Ponchia
Ricorderemo il 2023 come l’anno in cui, tutti assieme, ci siamo resi conto che essere donna è infinitamente più pericoloso che salire su un aereo, passare con il rosso, avere il colesterolo alto. L’anno in cui all’improvviso ci siamo risvegliati sotto una secchiata d’acqua e abbiamo detto: non è possibile, adesso basta. Lo hanno detto le donne, lo hanno detto gli uomini. A destra e a sinistra. Sui giornali e nelle processioni. Ma questa volta non è stato il solito scatto di indignazione, quando poi ci si gira e si torna a dormire. Perché il 2023 – storto, sgangherato e fritto a livello planetario – si è preso addosso la responsabilità degli anni che si memorizzano a scuola e non si dimenticano più. Come il 1492, come il 1789. L’anno in cui l’uccisione di una donna in quanto donna ha smesso di essere statistica per diventare uno squarcio all’orizzonte, una rivoluzione del pensiero.
A Giulia Cecchettin è toccata la parte di Cristoforo Colombo e Robespierre, perché gli anni che si ricordano sono sempre attaccati a un nome. È stata la vittima di femminicidio numero 105 da gennaio e la lista non si è chiusa con lei. Ma con i numeri ci fermiamo perché anche di quelli è venuta la nausea. Dopo la sua morte, l’11 novembre, niente è rimasto come prima. Noi non siamo più quelli di prima, quando ancora registravamo l’ennesima tragedia come si fa con gli tsunami dall’altra parte del mondo: qui non può succedere, qui siamo al sicuro. A parte qualche raro caso di ottundimento (c’è sempre qualcuno che continua a dormire mentre il nostromo grida "terra!) tutti abbiamo sentito l’enormità di morire in quanto donna per mano di un uomo. E il bisogno impellente di fare per la prima volta qualcosa, ma sul serio. Anche solo di parlarne, per giorni, come di un lutto privato che il tempo e altri lutti non possono cancellare.
Con l’urgenza di essere una goccia nell’ondata emotiva vigorosa, come non era mai successo. Perché Giulia è stata ammazzata dalle parti del 25 novembre. Perché al cinema era appena uscito il film di Paola Cortellesi. Perché Filippo Turetta non è un maschio alfa ma un ragazzo mite, il figlio perfetto, l’esatto contrario di un assassino. Tutto vero. Ma soprattutto perché una ragazza di 24 anni ha fatto una cosa complicatissima che a lei è venuta facile: ha messo da parte la sua sofferenza e si è caricata sulle spalle la responsabilità del cambiamento mettendoci alle strette.

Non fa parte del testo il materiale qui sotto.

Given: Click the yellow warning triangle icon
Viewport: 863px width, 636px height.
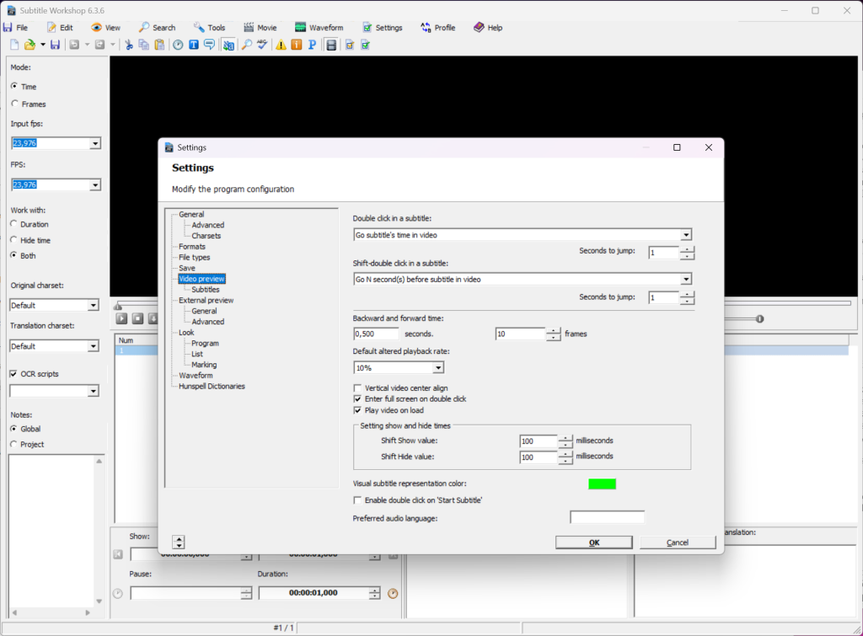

Stavolta ci hanno raccontato le cose proprio come stanno e non lo ha fatto un politico e nemmeno uno psichiatra. Forse Colombo e Robespierre è stata Elena Cecchettin, la sorella di Giulia, che ha spiegato con le parole giuste a che punto siamo, cambiando la qualità del suo dolore e del nostro sonno. Nessuno era mai stato così lucido, nessuno è riuscito a farla stare zitta: "Non tutti gli uomini sono cattivi, è vero. Ma tutti gli uomini devono essere attenti. Devono richiamare l’amico che fa catcalling ai passanti, devono richiamare il collega che controlla il telefono alla ragazza. Dovete essere ostili a questi comportamenti". Una scintilla. E poi un incendio, alimentato senza fanatismo da Gino Cecchettin, il padre, che sulla bara della figlia ha detto: "Insegniamo ai nostri figli ad accettare le sconfitte". Così i telefoni dei centri antiviolenza hanno cominciato a suonare, uomini e donne sono scesi in piazza con la stessa idea: la violenza omicida non è ineluttabile, dobbiamo smetterla di crederci. Ecco, ciò che fa del nel 2023 un anno speciale è che abbiamo smesso di credere che un mondo nuovo non esista.